The Space Shuttle was particularly problematic because the solid rocket boosters couldn't be shut off and would cook anything attempting to get away from the failing boosters. Between booster ignition and booster separation:

  • Structural failure of any part, (booster, tank or shuttle) was not survivable.
  • Significant booster thrust differential was not survivable.
  • Failure of a booster to properly ignite was not survivable.
  • One or two main engines out was survivable on condition everything held together until after booster separation.
  • Three main engines out was not survivable.

Basically IMO the only business solid rockets have anywhere near manned launches is in the launch-escape system and ullage motors. The sooner they replace the SLS solids with advanced kerolox boosters the better.

There were plenty of plans for aborting launch, but it was known that plenty of them were impossible (for at least some stages of the mission).  I think by the time they simulated all of them it turned out that nearly all were certain death.

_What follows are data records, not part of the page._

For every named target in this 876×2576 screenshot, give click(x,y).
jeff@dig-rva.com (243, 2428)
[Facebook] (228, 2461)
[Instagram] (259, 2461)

Also note the most spectacular recent [unmanned] rocket explosions were kerlox beasts.  Falcon 9 exploded and Antares failed to lift, although I suspect both were survivable with launch-escape systems.  The shuttle's issue was that the escape system (the shuttle itself) was too big to abort a SRB failure.  Of the many issues with SLS, I doubt the SRBs will be a huge issue (unless they completely fail to build a working escape system).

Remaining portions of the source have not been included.